Amidst all the festive decorations there is one flower which holds its place perfectly: the sparkling amaryllis. Consumers can read all about this Christmas star in the Flower Agenda at Funnyhowflowersdothat.co.uk. This long-stemmed stately beauty is perfect for capturing hearts: a festive delight! Show your customers the many styling possibilities offered by this enchanting flower in week 48 to week 52.

The amaryllis’s origin
Our amaryllis originates from South and Central America and the Caribbean, and is not actually an amaryllis. What we call amaryllis is actually called Hippeastrum. This radiant flower is derived from the narcissi family and grows from a bulb. The name Hippeastrum comes from the Greek and literally means ‘knight star’, referring to the star-shaped petals. Hippeus = knight and astron = star.

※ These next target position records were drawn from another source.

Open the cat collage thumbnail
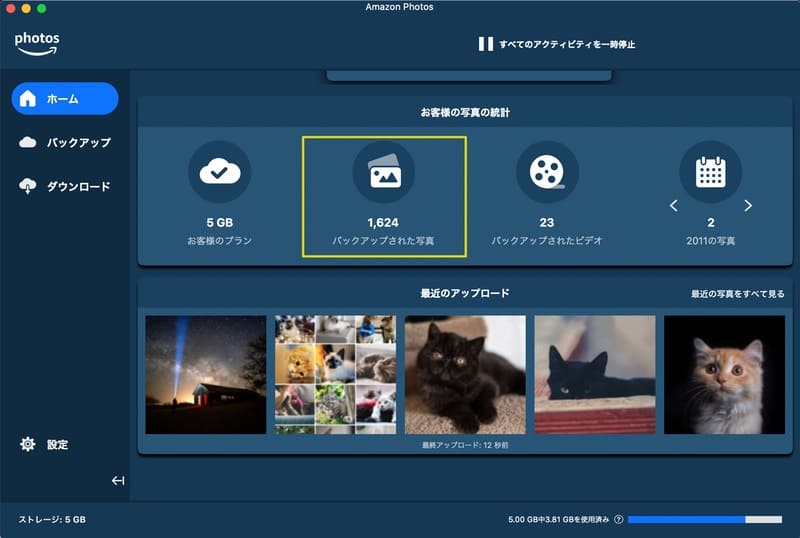Viewport: 800px width, 538px height. [335, 375]
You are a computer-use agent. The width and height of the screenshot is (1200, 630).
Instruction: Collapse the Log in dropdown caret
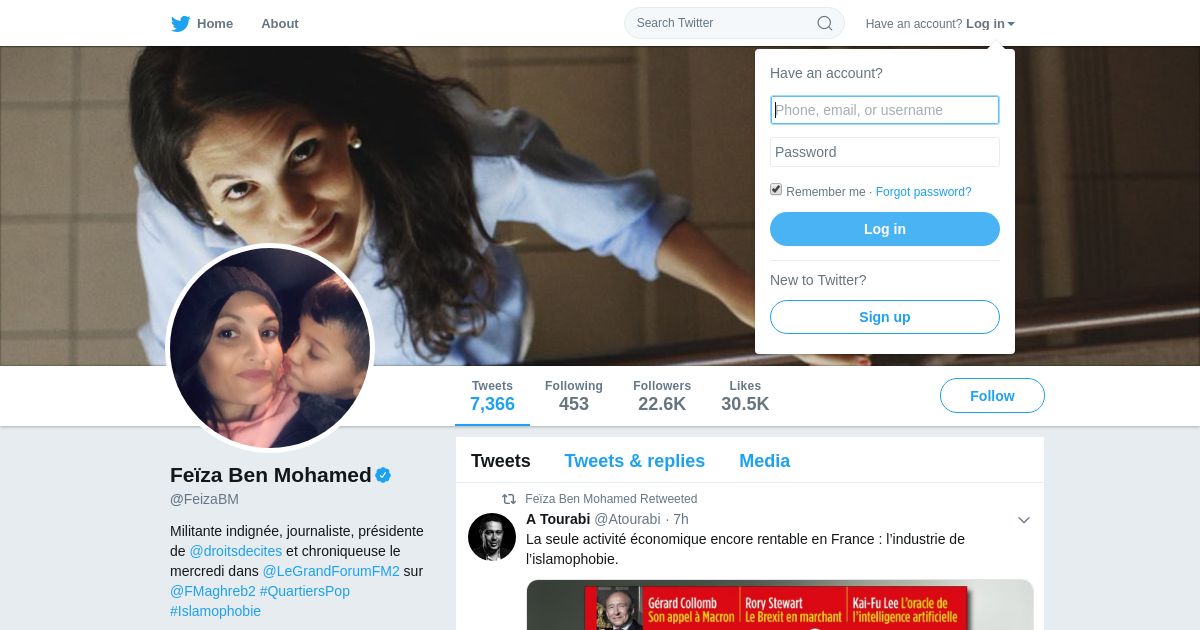point(1011,24)
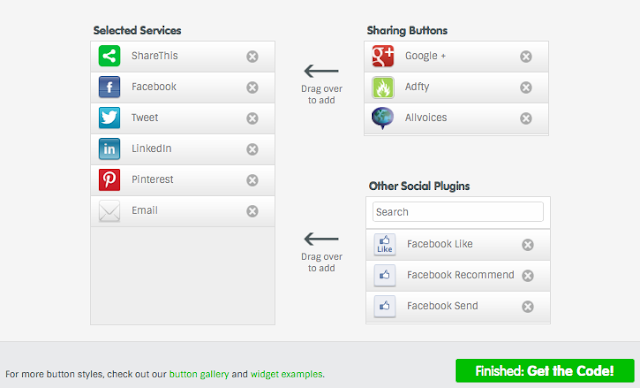The width and height of the screenshot is (640, 388).
Task: Select the Facebook icon in Selected Services
Action: pos(109,87)
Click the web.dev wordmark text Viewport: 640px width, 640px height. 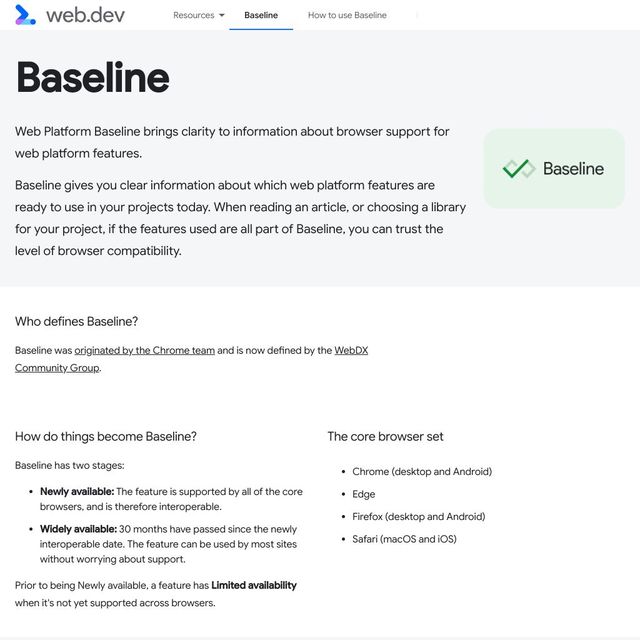coord(85,15)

The amaryllis’s colours and shapes
The amaryllis’s petals are very unusual: they look like they’re made of fabulous velvet. In terms of colour they come in white, red, yellow, pink, salmon, purple, orange and bicoloured. There are usually 4 to 6 impressive flowers on the stem. The amaryllis as a cut flower does not have any leaves, which is why it’s sometimes called ‘Naked Lady’ in America.
Care tips for customers
Help your customers to enjoy their amaryllises for a long time by giving them the following tips.
•    Select a clean vase and fill it with tap water at room temperature.
•    Add cut flower food to the water for a longer vase life.
•    Trim the stems diagonally with a clean and sharp knife or secateurs.
•    Regularly top the vase up with tap water.
•    The amaryllis’s stem is sometimes too weak to bear the weight of the flowers: a stake inserted in the stem is then the solution to keep it properly upright.
•     Amaryllises will last longer in a cool spot; do not place them in the sun or close to a source of heat.
•    Don’t place amaryllises near a fruit bowl. Fruit emits ethylene gas which will cause the flowers to age more rapidly.

How to make an amaryllis bouquet
Amaryllis is striking enough to make a statement on its own but it does work very well with other flowers in different styles, from extravagant to classic. Try combining it with lots of holly. The large lidded glass pot turns the display into a work of art. Your customers will be pleasantly surprised!

Amaryllis symbolism
The amaryllis symbolises pride and enchanting beauty and represents friendship and affection. It’s the perfect flower for capturing someone’s heart so it’s a lovely gift to receive!

Inspiration and information
Inspiring images of every flower in the Flower Agenda have been produced in line with the Horticulture Sector Trends 2016 (Groenbranche Trends 2016). These trends are a translation of what our consumers are interested in at the moment and are specifically aimed at the horticulture sector for use both indoors and outdoors.